RECORDS SHOWN:
►

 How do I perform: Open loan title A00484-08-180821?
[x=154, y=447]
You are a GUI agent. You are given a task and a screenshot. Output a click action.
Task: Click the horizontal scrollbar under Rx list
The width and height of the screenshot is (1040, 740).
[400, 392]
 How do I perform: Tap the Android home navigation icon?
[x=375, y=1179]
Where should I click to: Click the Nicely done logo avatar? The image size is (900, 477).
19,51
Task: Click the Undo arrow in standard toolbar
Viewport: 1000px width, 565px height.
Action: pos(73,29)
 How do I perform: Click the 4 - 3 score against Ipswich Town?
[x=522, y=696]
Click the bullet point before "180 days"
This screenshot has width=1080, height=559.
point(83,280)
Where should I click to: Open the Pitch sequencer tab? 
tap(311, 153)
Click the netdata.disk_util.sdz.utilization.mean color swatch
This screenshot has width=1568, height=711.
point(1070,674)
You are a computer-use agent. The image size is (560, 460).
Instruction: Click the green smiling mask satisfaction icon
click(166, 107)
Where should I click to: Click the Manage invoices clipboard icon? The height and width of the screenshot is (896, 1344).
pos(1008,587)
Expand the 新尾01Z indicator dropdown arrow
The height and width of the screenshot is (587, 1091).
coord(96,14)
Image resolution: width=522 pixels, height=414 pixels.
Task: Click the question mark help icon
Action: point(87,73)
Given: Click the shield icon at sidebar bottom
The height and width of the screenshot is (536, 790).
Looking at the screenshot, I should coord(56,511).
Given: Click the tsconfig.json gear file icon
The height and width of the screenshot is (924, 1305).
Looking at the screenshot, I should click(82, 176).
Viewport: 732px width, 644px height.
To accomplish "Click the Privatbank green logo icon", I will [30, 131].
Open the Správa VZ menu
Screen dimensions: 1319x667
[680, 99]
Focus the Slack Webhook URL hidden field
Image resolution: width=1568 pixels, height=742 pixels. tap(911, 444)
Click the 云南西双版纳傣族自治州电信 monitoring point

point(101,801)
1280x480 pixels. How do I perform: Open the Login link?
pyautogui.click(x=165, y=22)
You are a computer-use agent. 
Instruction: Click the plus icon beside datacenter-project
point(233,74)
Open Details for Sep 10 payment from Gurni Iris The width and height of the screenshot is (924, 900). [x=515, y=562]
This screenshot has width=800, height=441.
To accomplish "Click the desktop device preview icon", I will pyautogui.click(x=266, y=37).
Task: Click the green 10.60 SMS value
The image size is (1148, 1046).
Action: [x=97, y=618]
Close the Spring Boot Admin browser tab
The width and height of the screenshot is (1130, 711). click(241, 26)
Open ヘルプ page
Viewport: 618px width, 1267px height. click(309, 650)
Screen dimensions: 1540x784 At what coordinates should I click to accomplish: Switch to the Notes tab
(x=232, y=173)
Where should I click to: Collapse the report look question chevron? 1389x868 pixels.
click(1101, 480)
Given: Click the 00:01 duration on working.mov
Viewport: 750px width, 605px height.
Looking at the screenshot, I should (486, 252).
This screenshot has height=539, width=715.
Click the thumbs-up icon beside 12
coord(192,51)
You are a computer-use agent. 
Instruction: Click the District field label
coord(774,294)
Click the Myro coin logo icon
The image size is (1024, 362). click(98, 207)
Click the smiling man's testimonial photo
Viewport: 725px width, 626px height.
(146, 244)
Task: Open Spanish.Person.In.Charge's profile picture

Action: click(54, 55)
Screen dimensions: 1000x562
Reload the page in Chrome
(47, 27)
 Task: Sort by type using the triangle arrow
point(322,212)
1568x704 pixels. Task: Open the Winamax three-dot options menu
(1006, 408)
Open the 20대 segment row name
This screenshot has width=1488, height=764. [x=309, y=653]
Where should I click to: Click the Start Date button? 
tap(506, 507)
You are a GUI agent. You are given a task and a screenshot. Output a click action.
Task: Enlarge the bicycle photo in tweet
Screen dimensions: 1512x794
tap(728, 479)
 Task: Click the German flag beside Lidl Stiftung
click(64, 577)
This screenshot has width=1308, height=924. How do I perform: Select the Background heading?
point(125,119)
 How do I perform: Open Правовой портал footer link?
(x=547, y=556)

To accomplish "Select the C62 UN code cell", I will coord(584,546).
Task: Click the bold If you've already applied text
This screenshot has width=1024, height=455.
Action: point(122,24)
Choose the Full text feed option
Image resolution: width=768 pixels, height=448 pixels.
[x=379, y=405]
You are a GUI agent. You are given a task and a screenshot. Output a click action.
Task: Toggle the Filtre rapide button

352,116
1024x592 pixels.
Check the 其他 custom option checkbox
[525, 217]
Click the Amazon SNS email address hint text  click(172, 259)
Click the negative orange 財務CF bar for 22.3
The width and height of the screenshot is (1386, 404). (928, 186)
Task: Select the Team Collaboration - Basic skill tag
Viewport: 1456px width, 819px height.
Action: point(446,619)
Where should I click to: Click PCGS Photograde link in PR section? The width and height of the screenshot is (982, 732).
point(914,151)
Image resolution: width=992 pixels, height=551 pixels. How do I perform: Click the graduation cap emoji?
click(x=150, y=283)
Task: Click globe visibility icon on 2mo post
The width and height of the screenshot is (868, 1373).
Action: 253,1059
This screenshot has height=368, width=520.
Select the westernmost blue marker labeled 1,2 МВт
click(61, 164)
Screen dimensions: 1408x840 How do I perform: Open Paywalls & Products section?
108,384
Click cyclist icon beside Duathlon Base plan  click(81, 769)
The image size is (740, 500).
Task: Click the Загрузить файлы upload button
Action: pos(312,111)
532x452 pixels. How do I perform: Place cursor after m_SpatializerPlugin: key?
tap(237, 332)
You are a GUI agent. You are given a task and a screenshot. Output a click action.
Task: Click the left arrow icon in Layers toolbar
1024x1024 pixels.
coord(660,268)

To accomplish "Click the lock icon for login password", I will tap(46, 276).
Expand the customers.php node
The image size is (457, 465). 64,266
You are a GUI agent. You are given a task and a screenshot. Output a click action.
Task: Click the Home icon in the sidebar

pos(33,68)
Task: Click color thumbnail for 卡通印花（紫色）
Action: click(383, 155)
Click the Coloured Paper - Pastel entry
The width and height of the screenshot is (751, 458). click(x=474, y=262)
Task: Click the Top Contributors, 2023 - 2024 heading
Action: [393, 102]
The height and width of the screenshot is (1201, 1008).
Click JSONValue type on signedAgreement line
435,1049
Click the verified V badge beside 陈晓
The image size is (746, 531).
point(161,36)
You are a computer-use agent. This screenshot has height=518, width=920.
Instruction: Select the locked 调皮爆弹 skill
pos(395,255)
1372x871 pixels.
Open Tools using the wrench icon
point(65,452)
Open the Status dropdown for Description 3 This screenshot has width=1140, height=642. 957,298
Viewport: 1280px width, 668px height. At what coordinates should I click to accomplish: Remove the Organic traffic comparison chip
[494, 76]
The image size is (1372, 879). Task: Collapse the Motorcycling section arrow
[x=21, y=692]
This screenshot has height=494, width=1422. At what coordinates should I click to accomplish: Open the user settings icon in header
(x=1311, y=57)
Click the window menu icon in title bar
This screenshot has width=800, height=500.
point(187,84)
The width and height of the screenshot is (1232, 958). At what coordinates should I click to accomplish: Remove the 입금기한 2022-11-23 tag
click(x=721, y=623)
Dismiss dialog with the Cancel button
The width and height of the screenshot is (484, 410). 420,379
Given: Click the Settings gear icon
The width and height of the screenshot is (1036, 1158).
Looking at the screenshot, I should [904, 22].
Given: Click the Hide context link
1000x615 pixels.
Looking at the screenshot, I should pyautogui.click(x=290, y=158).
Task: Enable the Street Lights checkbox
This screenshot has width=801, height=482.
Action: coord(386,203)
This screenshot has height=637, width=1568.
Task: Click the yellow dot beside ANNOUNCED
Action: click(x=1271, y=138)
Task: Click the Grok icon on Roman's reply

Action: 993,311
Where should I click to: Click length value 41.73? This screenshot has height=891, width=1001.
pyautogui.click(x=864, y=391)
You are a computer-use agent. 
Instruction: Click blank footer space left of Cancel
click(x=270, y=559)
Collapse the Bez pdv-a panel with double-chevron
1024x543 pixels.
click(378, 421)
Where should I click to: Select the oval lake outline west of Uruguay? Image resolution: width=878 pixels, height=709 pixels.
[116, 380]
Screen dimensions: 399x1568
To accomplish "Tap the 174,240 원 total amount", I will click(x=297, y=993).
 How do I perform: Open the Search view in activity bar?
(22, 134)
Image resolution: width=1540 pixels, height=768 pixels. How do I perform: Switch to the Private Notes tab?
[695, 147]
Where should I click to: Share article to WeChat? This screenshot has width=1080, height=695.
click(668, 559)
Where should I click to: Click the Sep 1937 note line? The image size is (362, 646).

◄

INSTRUCTIONS TO FOLLOW: Please filter the entries above down to the lines holding "gear" and copy them.

OUTPUT FOR THIS TASK:
Given: Click the tsconfig.json gear file icon
Given: Click the Settings gear icon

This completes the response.